━━ INFORMATION SUPPLIED

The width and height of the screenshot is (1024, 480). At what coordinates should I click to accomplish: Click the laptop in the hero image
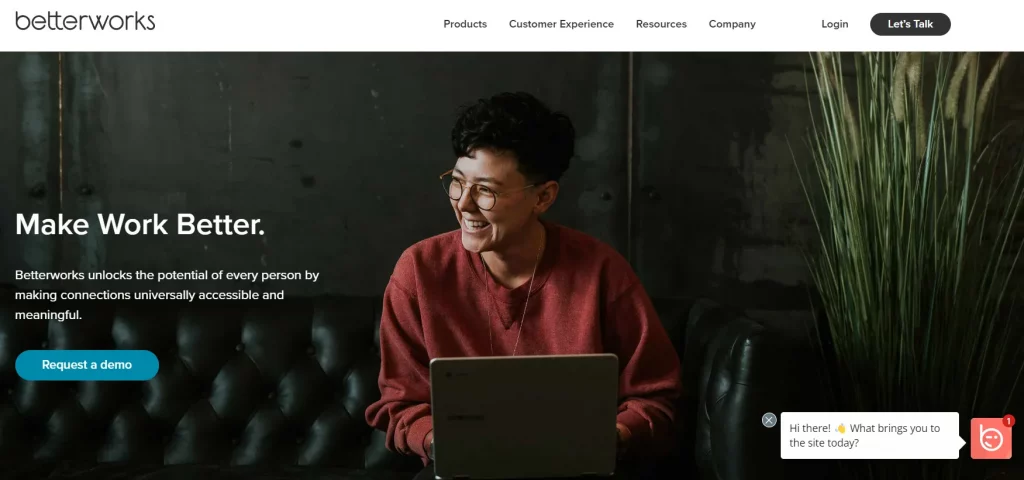tap(524, 415)
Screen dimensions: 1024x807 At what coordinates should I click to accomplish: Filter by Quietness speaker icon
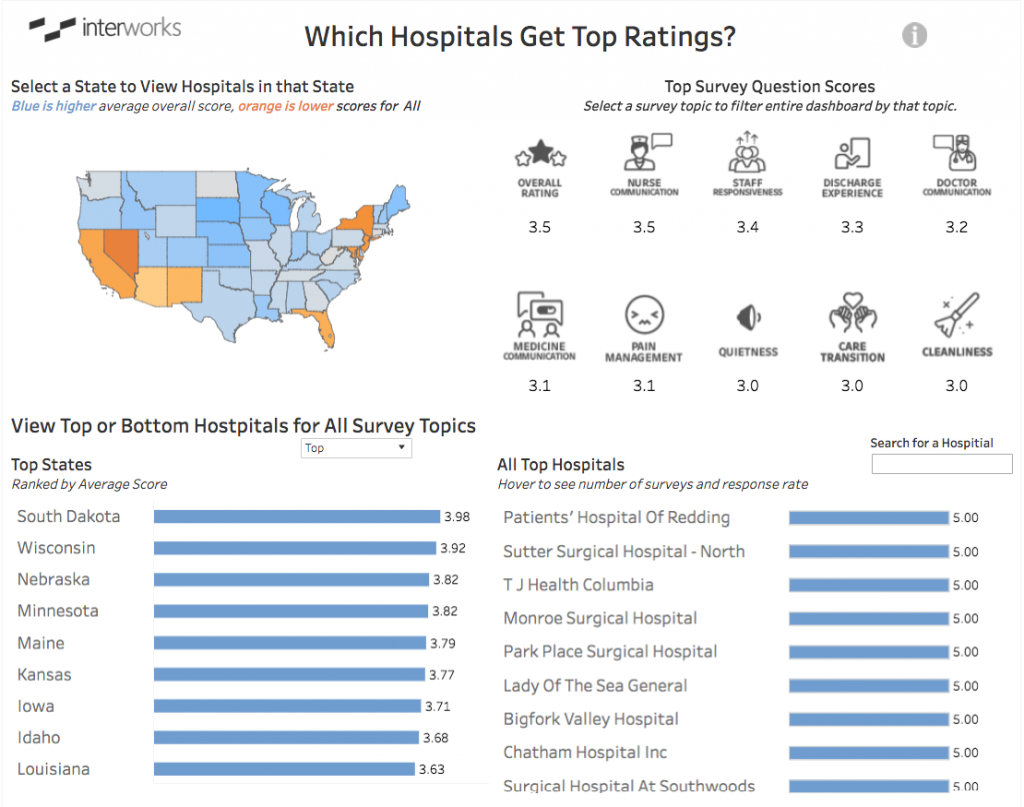748,318
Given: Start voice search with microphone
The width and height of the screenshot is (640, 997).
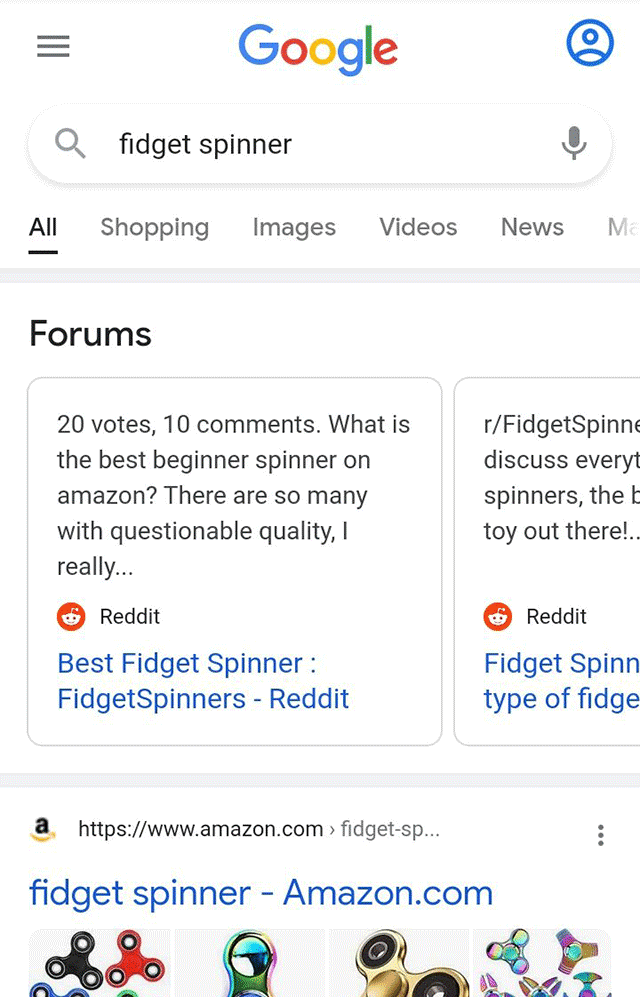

━━━━

REQUIREMENTS |
Copy out the material word for word, starting at the line that contains "Screen dimensions: 1024x807" and ending at the end of the material. Leave the pictures out.

EXPECTED ANSWER |
Screen dimensions: 1024x807 At what coordinates should I click to accomplish: Filter by Quietness speaker icon
748,318
Given: Start voice search with microphone
The width and height of the screenshot is (640, 997).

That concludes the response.